A Texoma community is slowly helping a grieving family cope with a devastating loss.
46 year-old David Wayne Watkins and 40 year-old Angela Lynn Watkins died when their trailer went up in flames in Southern Clay County late Sunday night. They are survived by their three children.
The oldest of the Watkins children is in his 20s, and the youngest is a freshman girl at Bellevue High School. According to school officials, the girl lived at the home with her parents, but was spending the night with one of her brothers when the fire broke out. Clay County Sheriff Kenny Lemons says family members discovered the burnt remains Monday morning around 8 am.
"A tragedy like this affects the whole town," says the Principal of Bellevue ISD, Aaron Tefertiller."In a small community like this, the family relations just like the friendship relations are pretty far reaching."
After hearing word about a fire, Bellevue school officials went to where the family's home once stood to try to help console the surviving family members.
"They have my prayers and I am going to do all I can to assist the family," says Dean Gilstrap, the Bellevue Superintendent, "But you feel helpless."
The Principal echoes that sentiment. "Sometimes there is not anything that you can say. It's just being there and that's usually the main thing of the grieving process is just being with the families and letting them know that you are there and that you care about them," he said.
While the Clay County Sheriff's Office and Fire Investigators with the Wichita Falls Fire Department surveyed the damage, attempting to see what started the fire on Monday, the youngest child and her brother stopped by the school to pick up belongings. She also spoke to some friends, to let them know that she was ok.
"Bellevue's a small school. It's more like a family than an institution, so this is the right place for a child that needs special attention," says a Bellevue counselor, Johney Chandler. "Bellevue's always been a place that will give that and I believe that these kids will get that same kind of attention."
The Watkins family has dealt with tragedy in the past. The family had a fourth child, who had suffered with special needs. She was educated at Bellevue ISD and occasionally the Superintendent would give her a lift home, to where the family's trailer once stood. According to the Superintendent, that child passed away about 3 years ago.
Superintendent Gilstrap says the school knows how to deal with loss. 5 members of the community, from counselors to Ministers, were brought in to help students understand their emotions. "Try to get the kids in their normal routine as much as possible," he explained.
For anyone who needed it, a safe room was set up in the Principal's office, where soft music played and students could learn how to cope.
"A lot of them wrote letters to the student, a lot of them wrote down their emotions, they talked together, some of them prayed together," said Tefertiller. "It's amazing, in even a short amount of time, just being able to do that allowed them to process those things has been great for our students."
Counselor Chandler says the methods of the safe room are proven ."A lot of time, they need to talk.
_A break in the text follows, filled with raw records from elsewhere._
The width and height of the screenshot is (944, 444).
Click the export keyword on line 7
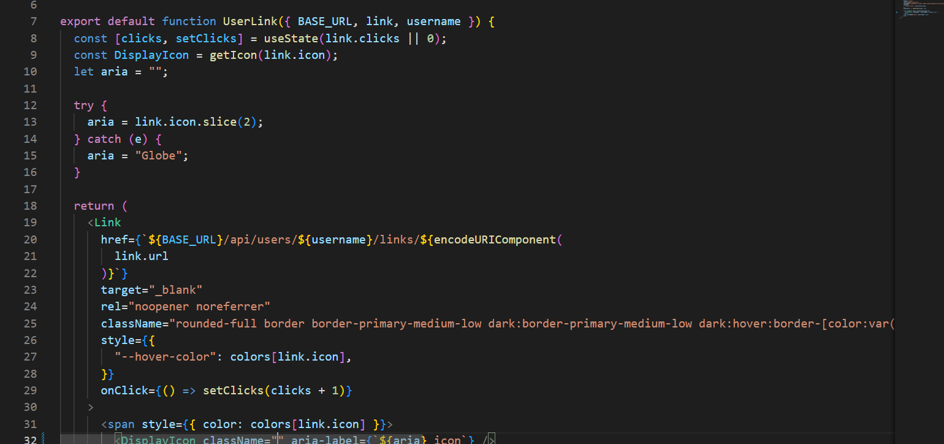point(80,21)
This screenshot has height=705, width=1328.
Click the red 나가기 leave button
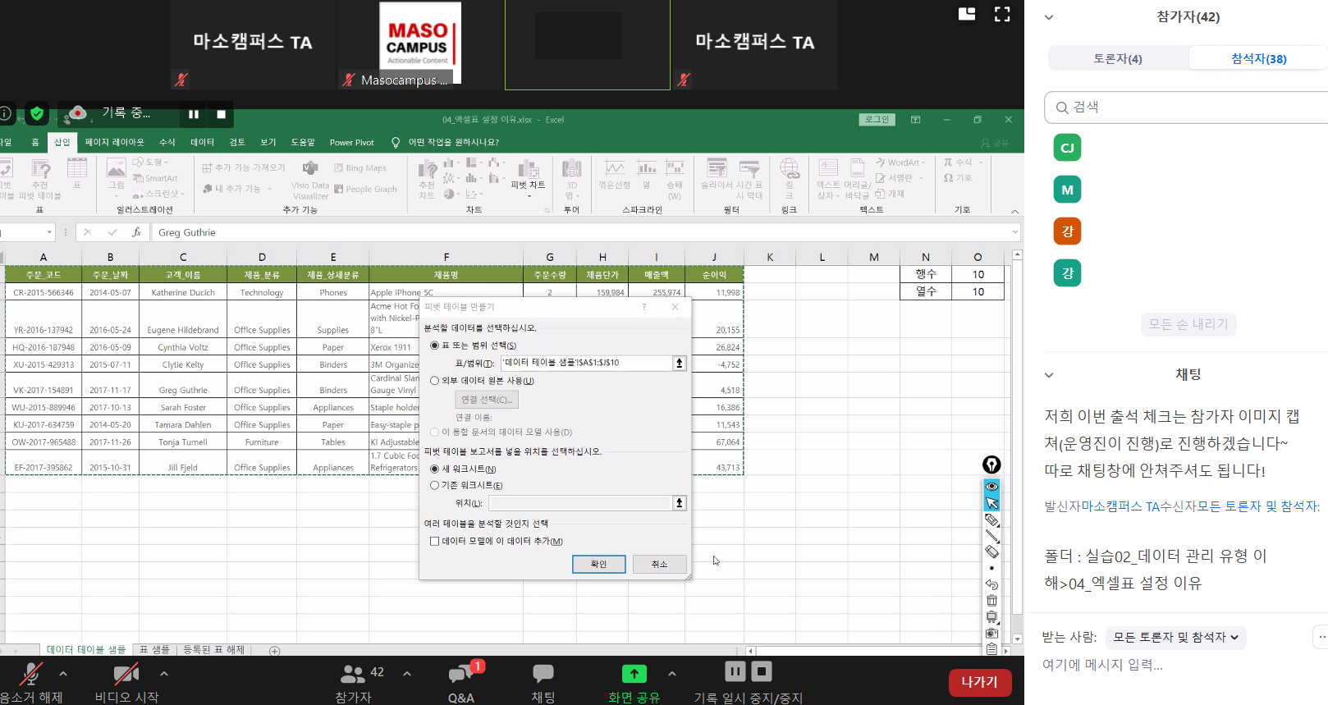pyautogui.click(x=979, y=682)
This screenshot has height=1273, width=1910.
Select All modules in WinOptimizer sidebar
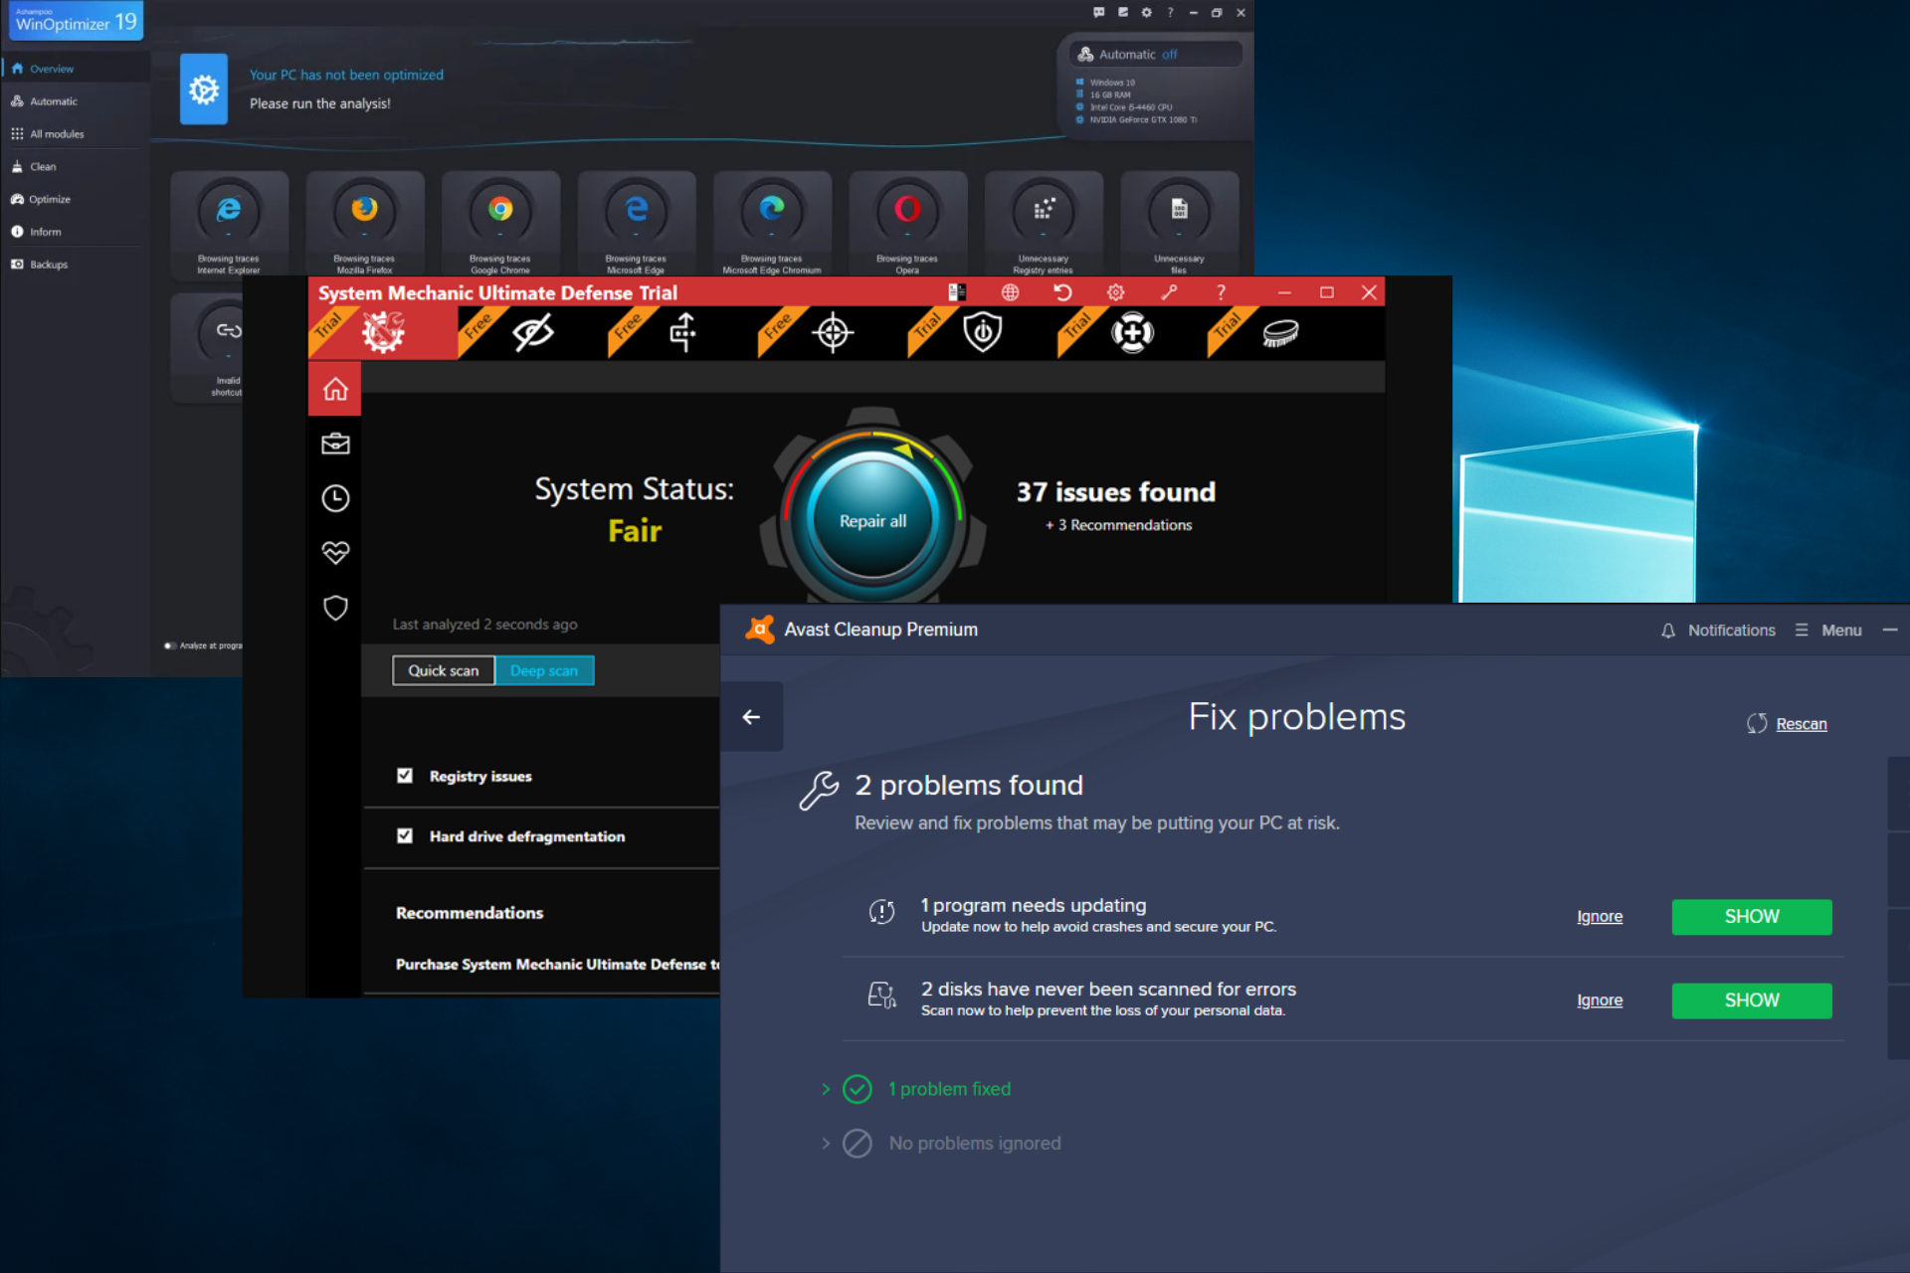pos(57,134)
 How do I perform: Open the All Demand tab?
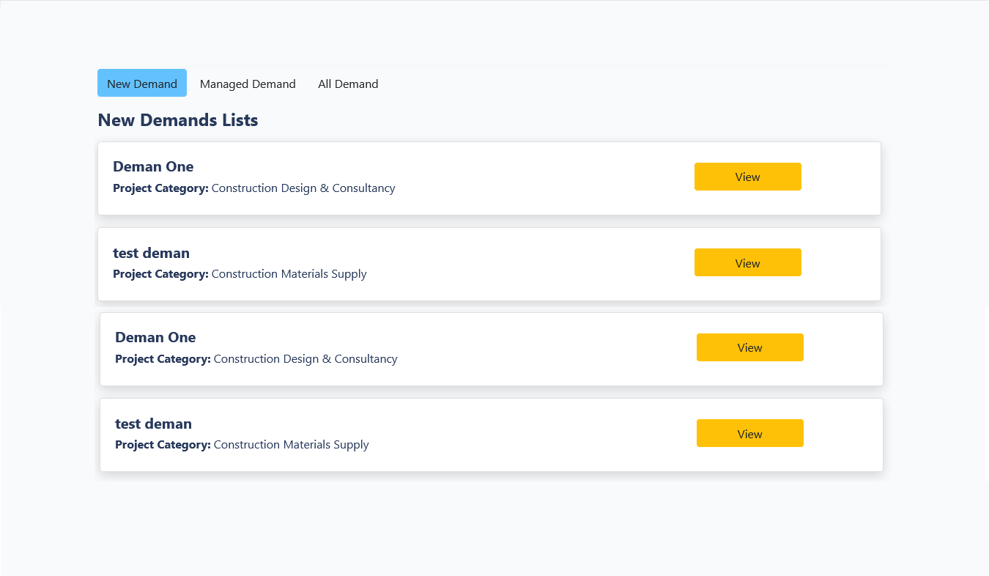pos(348,84)
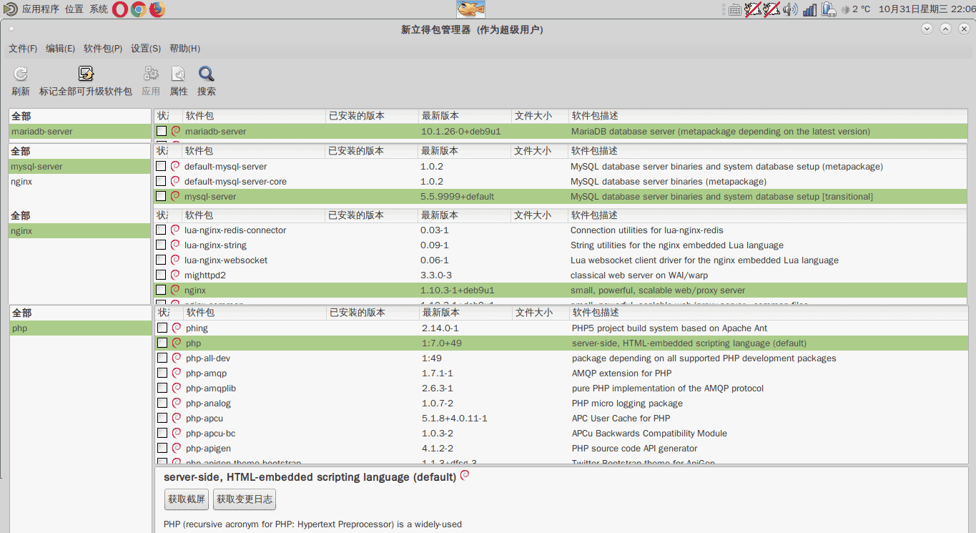Viewport: 976px width, 533px height.
Task: Click the network signal bars tray icon
Action: tap(809, 9)
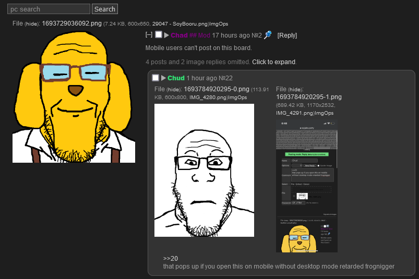The image size is (419, 279).
Task: Focus the pc search input field
Action: 49,9
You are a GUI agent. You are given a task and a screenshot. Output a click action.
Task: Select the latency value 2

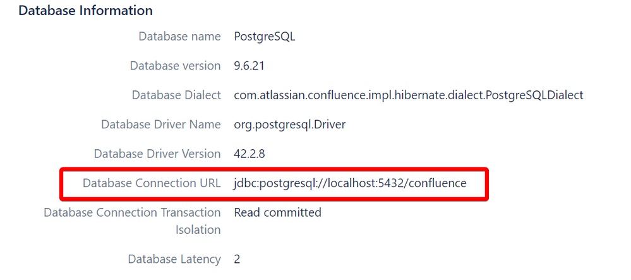[237, 259]
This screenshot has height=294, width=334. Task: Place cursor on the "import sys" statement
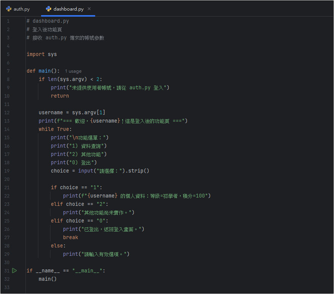tap(42, 54)
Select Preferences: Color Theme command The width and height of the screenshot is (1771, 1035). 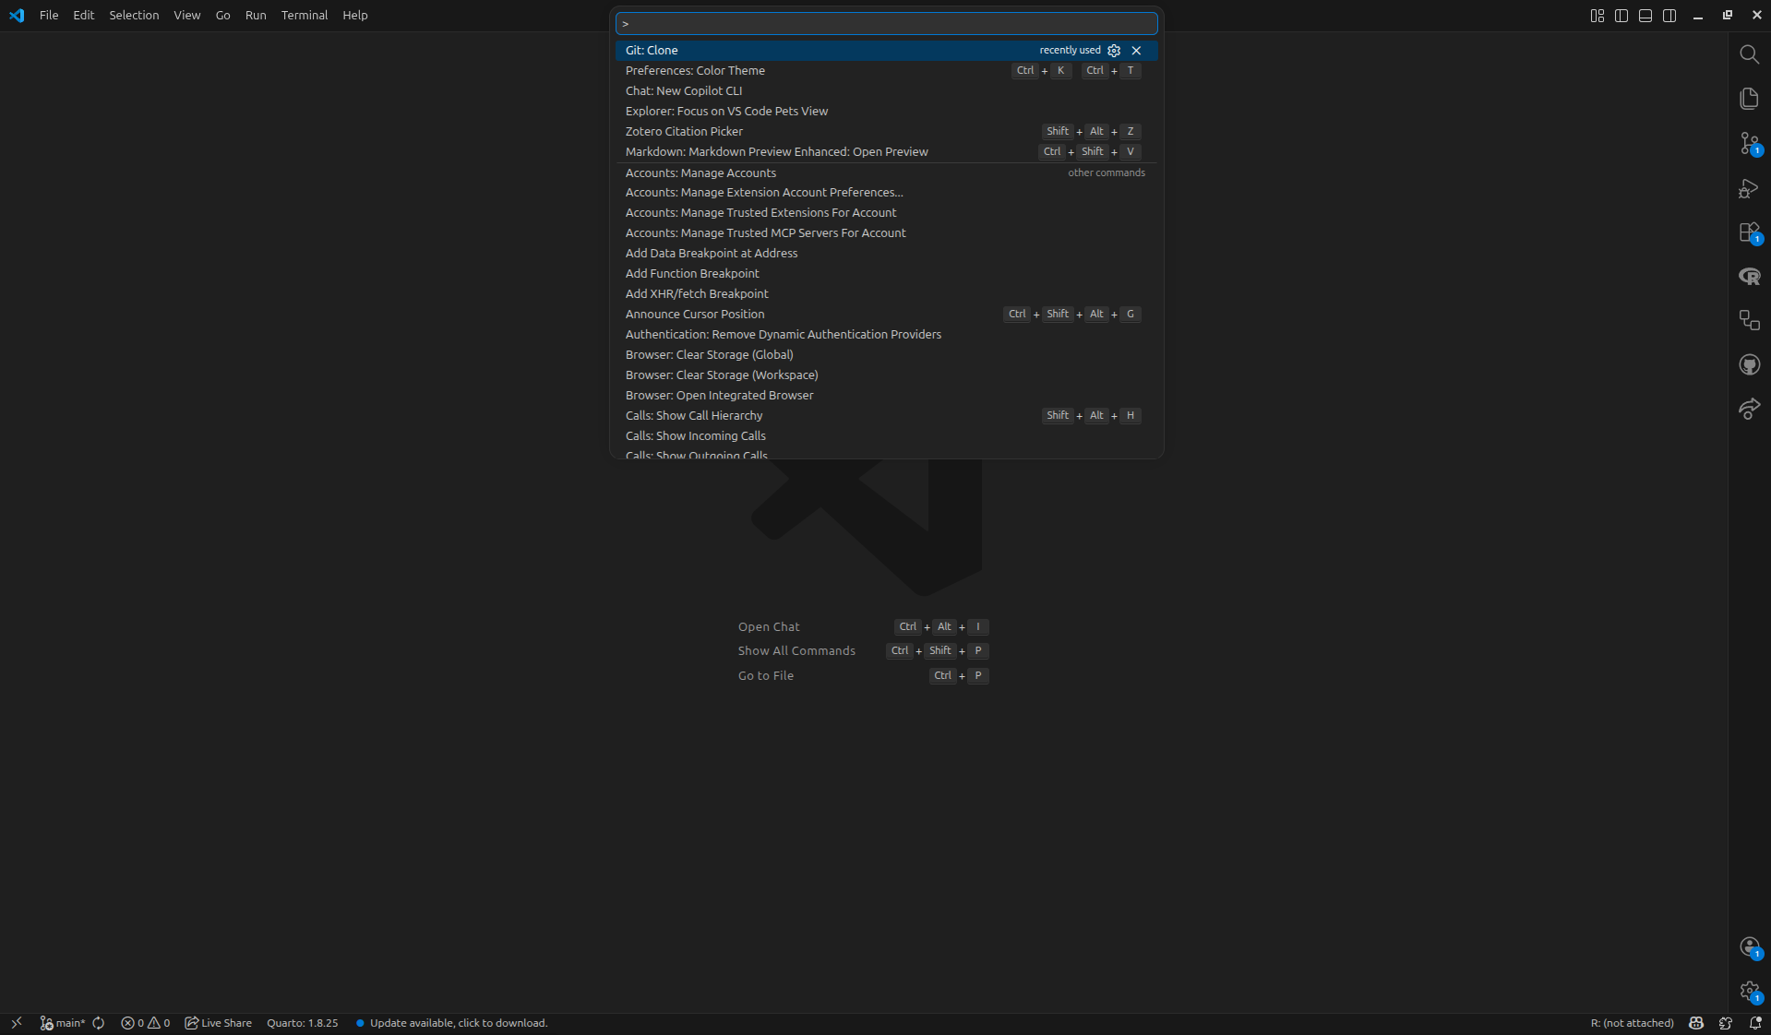tap(695, 71)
And so we'll allow them to go and talk and vent their feelings and their frustrations."
However, when it comes to the surviving family members, extra care will be made. "The world has dealt them ill will and a dirty hand and so they need to express that and have somebody who will listen and be empathic toward them," explains Chandler.
While the safe room for students is only expected to last through the week, anyone who needs it, will be able to get help from the school. Together, members in the community know that they will be able to help a family while slowly trying to rebuild a life.
"There are definitely going to be areas of need," says the Principal. "It's amazing how everybody wants to help."
Already, students, parents and teachers have donated food and clothing to the surviving family members. The Baptist church in Bellevue is also accepting donations and will hold a prayer vigil Wednesday night at 7pm.
It's the day to day support that the Superintendent says will keep the community strong. "Yesterday was a bad day for Bellevue ISD, today is a little better, and tomorrow will be a little better."